◆ **Exercise directions**
Copy the items below word for word, everything from the line containing "Given: Click the 适用范围/预期用途 description text" down to the line containing "Action: coord(487,11)", both lines included.
···
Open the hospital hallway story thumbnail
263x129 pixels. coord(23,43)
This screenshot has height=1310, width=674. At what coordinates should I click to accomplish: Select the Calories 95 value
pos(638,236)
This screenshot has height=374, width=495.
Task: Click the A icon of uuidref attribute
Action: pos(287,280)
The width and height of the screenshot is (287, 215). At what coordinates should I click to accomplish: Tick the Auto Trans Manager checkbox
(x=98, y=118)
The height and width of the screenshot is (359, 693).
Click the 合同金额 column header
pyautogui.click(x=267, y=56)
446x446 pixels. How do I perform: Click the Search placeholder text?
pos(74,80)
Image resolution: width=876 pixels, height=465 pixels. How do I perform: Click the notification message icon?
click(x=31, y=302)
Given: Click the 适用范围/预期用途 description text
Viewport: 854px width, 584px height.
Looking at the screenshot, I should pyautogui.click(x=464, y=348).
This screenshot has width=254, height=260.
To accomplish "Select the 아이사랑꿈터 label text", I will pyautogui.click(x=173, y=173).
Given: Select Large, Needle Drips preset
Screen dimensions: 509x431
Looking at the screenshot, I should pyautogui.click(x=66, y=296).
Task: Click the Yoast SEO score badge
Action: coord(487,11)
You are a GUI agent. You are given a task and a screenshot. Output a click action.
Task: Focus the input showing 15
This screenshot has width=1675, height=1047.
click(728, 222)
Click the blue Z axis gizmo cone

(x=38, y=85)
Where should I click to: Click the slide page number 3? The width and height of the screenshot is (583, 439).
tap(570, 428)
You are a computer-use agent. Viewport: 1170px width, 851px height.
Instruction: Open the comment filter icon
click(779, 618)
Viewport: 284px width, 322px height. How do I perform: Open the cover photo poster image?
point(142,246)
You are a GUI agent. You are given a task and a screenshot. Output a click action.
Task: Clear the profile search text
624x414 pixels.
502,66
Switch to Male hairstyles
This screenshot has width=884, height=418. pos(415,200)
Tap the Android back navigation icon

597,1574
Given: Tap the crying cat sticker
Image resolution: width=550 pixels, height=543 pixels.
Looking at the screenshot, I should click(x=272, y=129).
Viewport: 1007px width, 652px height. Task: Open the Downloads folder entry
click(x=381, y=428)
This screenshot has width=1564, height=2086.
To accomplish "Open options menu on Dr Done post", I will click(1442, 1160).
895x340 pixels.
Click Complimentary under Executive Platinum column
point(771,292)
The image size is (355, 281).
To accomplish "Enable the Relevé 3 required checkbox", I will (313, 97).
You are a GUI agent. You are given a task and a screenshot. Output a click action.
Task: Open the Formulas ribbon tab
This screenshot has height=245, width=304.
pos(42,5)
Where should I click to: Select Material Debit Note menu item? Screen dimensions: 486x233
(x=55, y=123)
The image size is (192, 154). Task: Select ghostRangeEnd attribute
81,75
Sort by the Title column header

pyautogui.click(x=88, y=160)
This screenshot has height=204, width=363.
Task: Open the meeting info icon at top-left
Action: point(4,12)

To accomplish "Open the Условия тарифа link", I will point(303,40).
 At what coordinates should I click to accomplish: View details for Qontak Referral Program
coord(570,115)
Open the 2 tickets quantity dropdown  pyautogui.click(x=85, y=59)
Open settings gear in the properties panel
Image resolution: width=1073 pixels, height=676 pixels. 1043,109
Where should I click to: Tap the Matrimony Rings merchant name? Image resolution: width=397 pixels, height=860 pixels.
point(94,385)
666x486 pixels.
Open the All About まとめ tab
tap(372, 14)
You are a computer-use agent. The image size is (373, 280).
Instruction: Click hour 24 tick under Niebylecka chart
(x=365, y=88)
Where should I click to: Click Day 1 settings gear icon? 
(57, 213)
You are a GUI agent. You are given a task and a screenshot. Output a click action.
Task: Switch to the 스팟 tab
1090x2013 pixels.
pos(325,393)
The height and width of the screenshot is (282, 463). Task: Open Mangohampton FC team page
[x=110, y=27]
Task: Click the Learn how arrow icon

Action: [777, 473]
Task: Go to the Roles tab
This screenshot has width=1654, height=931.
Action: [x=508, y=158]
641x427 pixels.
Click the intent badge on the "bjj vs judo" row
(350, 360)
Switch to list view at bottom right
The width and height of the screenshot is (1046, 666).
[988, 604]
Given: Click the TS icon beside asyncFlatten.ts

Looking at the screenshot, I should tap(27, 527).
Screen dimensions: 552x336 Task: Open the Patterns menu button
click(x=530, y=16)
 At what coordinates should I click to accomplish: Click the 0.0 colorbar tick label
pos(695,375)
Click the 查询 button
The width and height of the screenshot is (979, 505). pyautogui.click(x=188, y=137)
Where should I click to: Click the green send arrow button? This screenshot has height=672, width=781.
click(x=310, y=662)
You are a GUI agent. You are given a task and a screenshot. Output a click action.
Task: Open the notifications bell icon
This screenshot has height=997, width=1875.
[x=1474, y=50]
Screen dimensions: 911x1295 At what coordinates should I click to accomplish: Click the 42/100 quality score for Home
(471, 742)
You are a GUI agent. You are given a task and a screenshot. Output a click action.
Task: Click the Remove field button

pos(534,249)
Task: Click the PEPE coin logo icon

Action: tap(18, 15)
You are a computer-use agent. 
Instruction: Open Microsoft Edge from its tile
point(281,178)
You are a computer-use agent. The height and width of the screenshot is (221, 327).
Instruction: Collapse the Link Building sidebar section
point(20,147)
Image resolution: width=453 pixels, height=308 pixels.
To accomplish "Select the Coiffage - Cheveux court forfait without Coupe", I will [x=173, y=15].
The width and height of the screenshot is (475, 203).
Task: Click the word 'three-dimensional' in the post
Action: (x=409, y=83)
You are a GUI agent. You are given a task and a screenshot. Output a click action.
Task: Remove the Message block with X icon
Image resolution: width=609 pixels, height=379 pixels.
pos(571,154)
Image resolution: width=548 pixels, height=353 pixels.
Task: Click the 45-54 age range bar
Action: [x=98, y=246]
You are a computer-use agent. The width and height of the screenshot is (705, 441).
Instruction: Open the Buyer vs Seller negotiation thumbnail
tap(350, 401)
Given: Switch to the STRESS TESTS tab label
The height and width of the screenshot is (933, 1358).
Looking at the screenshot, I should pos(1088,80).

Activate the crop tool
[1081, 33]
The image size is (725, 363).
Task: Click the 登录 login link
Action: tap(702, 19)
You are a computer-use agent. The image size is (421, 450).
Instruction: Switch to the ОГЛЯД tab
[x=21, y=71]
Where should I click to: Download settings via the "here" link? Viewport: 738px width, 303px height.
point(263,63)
···
◆ **Reply**
Given: Click the 适用范围/预期用途 description text
Viewport: 854px width, 584px height.
Looking at the screenshot, I should pyautogui.click(x=464, y=348).
This screenshot has width=254, height=260.
To accomplish "Select the 아이사랑꿈터 label text", I will pyautogui.click(x=173, y=173).
Given: Select Large, Needle Drips preset
Screen dimensions: 509x431
Looking at the screenshot, I should pyautogui.click(x=66, y=296).
Task: Click the Yoast SEO score badge
Action: coord(487,11)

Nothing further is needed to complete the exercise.